Illustration von Schatten dreier Personen, die übereinander liegen, drum herum verschiedene Symbole der Befragungsmerkmale.

Wer bedient die Geräte?

Das Weltall bleibt voller Rätsel. Aber mit neuen Satelliten und besseren Teleskopen kommen wir den Antworten näher. Eines dieser Instrumente ist das Low Frequency Array (LOFAR) – das größte und empfindlichste Radioteleskop weltweit. Das Leibniz-Institut für Astrophysik in Potsdam (AIP) ist Teil dieses gigantischen Netzwerks von Radioantennen, das sich über 52 Stationen in acht europäischen Ländern erstreckt. Um Radiowellen einzufangen, braucht es ein Teleskop, das für sehr niedrige Frequenzen empfindlich ist – zwischen 10 und 240 MHz. Sie ermöglichen den Blick in eine Zeit, als sich die ersten Strukturen des Universums vor Milliarden von Jahren gerade erst formten. Die empfangenen Radiodaten werden in einem Software-Teleskop zu Bildern zusammenfügt. LOFAR ermöglicht so die Zusammenarbeit an vielfältigen Forschungsthemen: von der Kosmologie und der Entstehung der ersten Sterne bis hin zur Erkundung unseres Sonnensystems.

Illustration der Standorte des Low Frequency Arrays (LOFAR) in Europa und darumherumliegende symbolhafte Messkurven.

Nationale Forschungsdateninfrastruktur

Wer schon mal versucht hat, einen am Mac formatierten Ordner auf einem Windows-Rechner zu öffnen, kennt es: Mögen die Daten auch noch so sauber aufbereitet sein – solange die Systeme nicht kompatibel sind, bleiben sie unerreichbar. Vor demselben Problem standen lange Zeit die deutschen Hochschulen und Forschungsinstitute – nur in groß: Unablässig produzieren sie Berge wertvoller Daten. Aber oft liegen diese in unterschiedlichen Formaten vor. Mehr noch: Ihre Datenbanken sind für Externe oft gar nicht zugänglich. Doch das ändert sich gerade: Der 2020 gegründete Verein Nationale Forschungsdateninfrastruktur (NFDI) arbeitet daran, vorhandene und neue Daten nach den FAIR-Prinzipien aufzubereiten: Findable, Accessible, Interoperable, Reusable.

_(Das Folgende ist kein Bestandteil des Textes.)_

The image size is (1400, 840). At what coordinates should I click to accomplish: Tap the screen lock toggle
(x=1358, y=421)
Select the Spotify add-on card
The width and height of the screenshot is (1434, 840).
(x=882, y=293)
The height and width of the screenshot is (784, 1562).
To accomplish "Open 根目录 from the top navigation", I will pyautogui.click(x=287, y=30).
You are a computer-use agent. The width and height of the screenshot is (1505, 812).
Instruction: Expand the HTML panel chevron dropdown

Forschungsdaten sollen also auffindbar und zugänglich sein und in gängigen Formaten verarbeitet werden. Damit andere Forschende sie verwenden können, müssen zudem die Lizenzbedingungen klar sein. Inzwischen sind aus der NFDI Dutzende solcher Tools hervorgegangen. Leibniz-Institute sind an fast allen der 26 Fachkonsortien und am übergeordneten Verbund für Basisdienste beteiligt.